- **ASSIGNMENT**: Copy each line below exactly and leave the pictures out.

Stored data
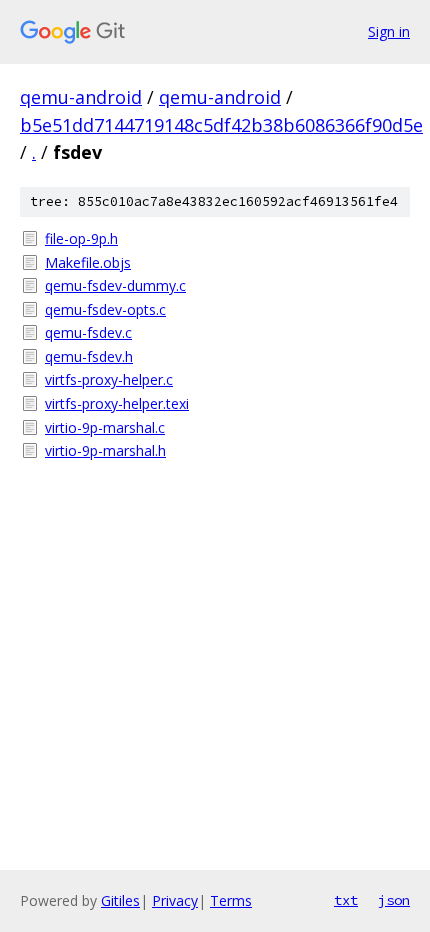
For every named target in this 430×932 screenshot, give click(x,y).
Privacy (175, 900)
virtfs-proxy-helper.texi (117, 403)
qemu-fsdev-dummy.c (115, 285)
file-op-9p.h (81, 238)
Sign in (389, 31)
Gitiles (120, 900)
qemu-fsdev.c (88, 332)
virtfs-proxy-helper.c (109, 379)
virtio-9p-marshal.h (105, 450)
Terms (231, 900)
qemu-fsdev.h (89, 356)
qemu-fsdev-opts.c (105, 309)
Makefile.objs (88, 262)
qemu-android (81, 97)
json (394, 900)
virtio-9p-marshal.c (105, 427)
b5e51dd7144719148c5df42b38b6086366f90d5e (221, 125)
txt (346, 900)
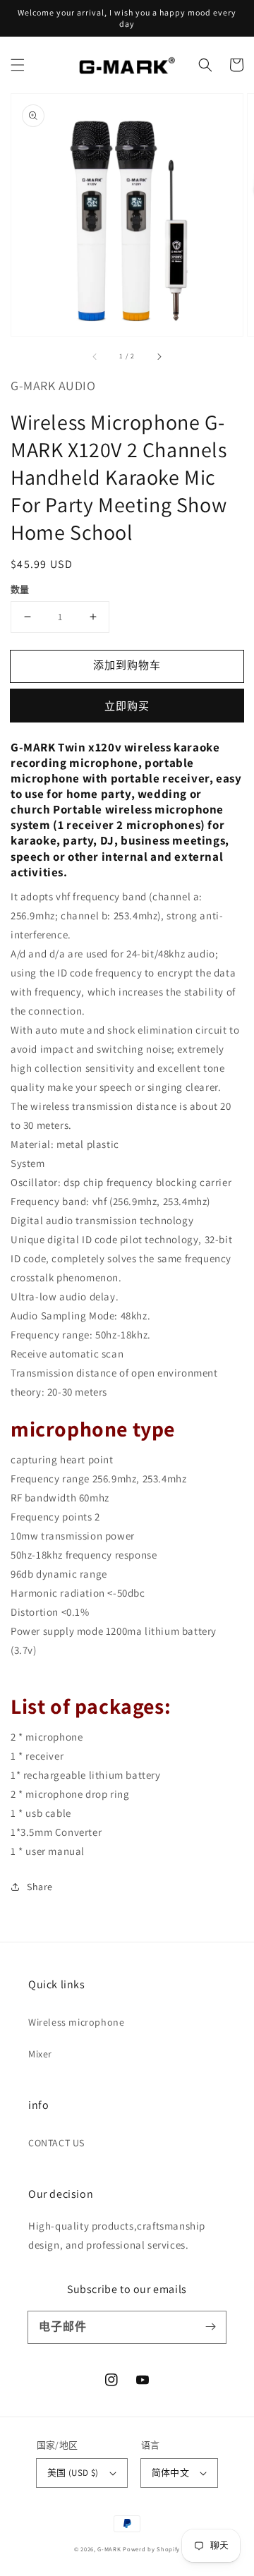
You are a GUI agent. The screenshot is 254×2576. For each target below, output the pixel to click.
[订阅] (210, 2326)
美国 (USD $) (73, 2473)
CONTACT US (56, 2142)
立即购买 (127, 706)
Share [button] (40, 1886)
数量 (20, 589)
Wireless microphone (76, 2022)
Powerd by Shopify (151, 2549)
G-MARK (109, 2549)
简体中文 (171, 2473)
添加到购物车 (127, 665)
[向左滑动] (95, 355)
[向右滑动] (158, 355)
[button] (17, 64)
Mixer (40, 2054)
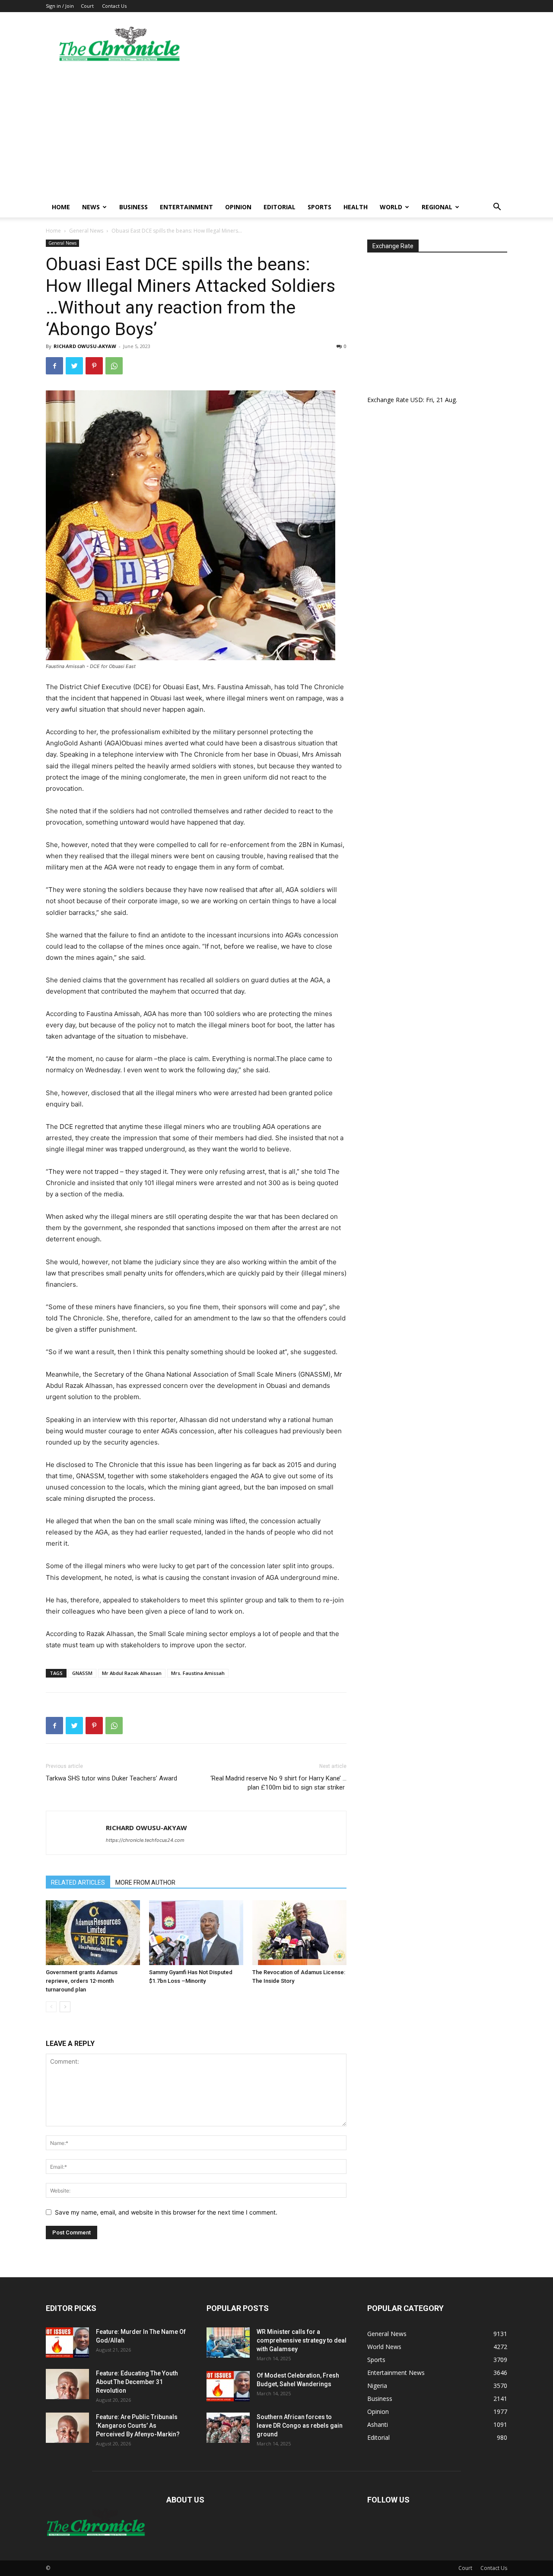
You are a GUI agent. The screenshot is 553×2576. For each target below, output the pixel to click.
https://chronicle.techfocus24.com (145, 1840)
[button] (496, 208)
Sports (319, 207)
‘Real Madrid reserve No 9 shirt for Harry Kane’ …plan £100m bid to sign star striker (278, 1782)
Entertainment (186, 207)
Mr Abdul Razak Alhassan (132, 1673)
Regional (437, 207)
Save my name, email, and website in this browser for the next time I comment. (166, 2212)
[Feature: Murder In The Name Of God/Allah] (67, 2342)
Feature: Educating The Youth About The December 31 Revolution (137, 2382)
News (91, 207)
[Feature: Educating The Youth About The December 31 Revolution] (67, 2384)
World (391, 207)
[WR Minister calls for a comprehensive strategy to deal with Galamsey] (228, 2342)
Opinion (238, 207)
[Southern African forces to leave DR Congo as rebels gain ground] (228, 2428)
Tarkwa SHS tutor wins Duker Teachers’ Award (111, 1778)
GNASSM (82, 1673)
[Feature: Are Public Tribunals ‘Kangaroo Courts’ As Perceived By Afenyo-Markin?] (67, 2428)
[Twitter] (74, 365)
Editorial (280, 207)
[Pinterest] (94, 365)
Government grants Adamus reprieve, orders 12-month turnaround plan (82, 1981)
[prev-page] (51, 2006)
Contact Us (114, 6)
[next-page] (65, 2006)
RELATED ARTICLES (78, 1882)
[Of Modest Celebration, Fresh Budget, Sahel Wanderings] (228, 2386)
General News (86, 230)
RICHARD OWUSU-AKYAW (85, 346)
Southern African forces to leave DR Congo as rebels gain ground (300, 2425)
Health (355, 207)
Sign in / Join (60, 6)
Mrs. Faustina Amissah (198, 1673)
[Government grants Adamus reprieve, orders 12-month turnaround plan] (93, 1932)
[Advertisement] (276, 131)
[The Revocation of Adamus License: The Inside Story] (299, 1932)
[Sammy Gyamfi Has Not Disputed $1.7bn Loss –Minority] (196, 1932)
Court (87, 6)
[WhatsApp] (114, 365)
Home (61, 207)
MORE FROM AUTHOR (145, 1882)
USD (416, 400)
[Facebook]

- **WRITTEN ANSWER**:
For every named target in this 430×932 screenshot, give click(x,y).
Privacy (175, 900)
virtfs-proxy-helper.texi (117, 403)
qemu-fsdev-dummy.c (115, 285)
file-op-9p.h (81, 238)
Sign in (389, 31)
Gitiles (120, 900)
qemu-fsdev.c (88, 332)
virtfs-proxy-helper.c (109, 379)
virtio-9p-marshal.h (105, 450)
Terms (231, 900)
qemu-fsdev.h (89, 356)
qemu-fsdev-opts.c (105, 309)
Makefile.objs (88, 262)
qemu-android (81, 97)
json (394, 900)
virtio-9p-marshal.c (105, 427)
b5e51dd7144719148c5df42b38b6086366f90d5e (221, 125)
txt (346, 900)
You are a GUI agent. The screenshot is 254×2576. For each target below, output the pixel to click.
[订阅] (210, 2326)
美国 (USD $) (73, 2473)
CONTACT US (56, 2142)
立即购买 (127, 706)
Share [button] (40, 1886)
数量 (20, 589)
Wireless microphone (76, 2022)
Powerd by Shopify (151, 2549)
G-MARK (109, 2549)
简体中文 (171, 2473)
添加到购物车 (127, 665)
[向左滑动] (95, 355)
[向右滑动] (158, 355)
[button] (17, 64)
Mixer (40, 2054)
You are a GUI agent. The screenshot is 553×2576. For each target below, output the pixel to click.
https://chronicle.techfocus24.com (145, 1840)
[button] (496, 208)
Sports (319, 207)
‘Real Madrid reserve No 9 shirt for Harry Kane’ …plan £100m bid to sign star striker (278, 1782)
Entertainment (186, 207)
Mr Abdul Razak Alhassan (132, 1673)
Regional (437, 207)
Save my name, email, and website in this browser for the next time I comment. (166, 2212)
[Feature: Murder In The Name Of God/Allah] (67, 2342)
Feature: Educating The Youth About The December 31 Revolution (137, 2382)
News (91, 207)
[Feature: Educating The Youth About The December 31 Revolution] (67, 2384)
World (391, 207)
[WR Minister calls for a comprehensive strategy to deal with Galamsey] (228, 2342)
Opinion (238, 207)
[Southern African forces to leave DR Congo as rebels gain ground] (228, 2428)
Tarkwa SHS tutor wins Duker Teachers’ Award (111, 1778)
GNASSM (82, 1673)
[Feature: Are Public Tribunals ‘Kangaroo Courts’ As Perceived By Afenyo-Markin?] (67, 2428)
[Twitter] (74, 365)
Editorial (280, 207)
[Pinterest] (94, 365)
Government grants Adamus reprieve, orders 12-month turnaround plan (82, 1981)
[prev-page] (51, 2006)
Contact Us (114, 6)
[next-page] (65, 2006)
RELATED ARTICLES (78, 1882)
[Of Modest Celebration, Fresh Budget, Sahel Wanderings] (228, 2386)
General News (86, 230)
RICHARD OWUSU-AKYAW (85, 346)
Southern African forces to leave DR Congo as rebels gain ground (300, 2425)
Health (355, 207)
Sign in / Join (60, 6)
Mrs. Faustina Amissah (198, 1673)
[Government grants Adamus reprieve, orders 12-month turnaround plan] (93, 1932)
[Advertisement] (276, 131)
[The Revocation of Adamus License: The Inside Story] (299, 1932)
[Sammy Gyamfi Has Not Disputed $1.7bn Loss –Minority] (196, 1932)
Court (87, 6)
[WhatsApp] (114, 365)
Home (61, 207)
MORE FROM AUTHOR (145, 1882)
USD (416, 400)
[Facebook]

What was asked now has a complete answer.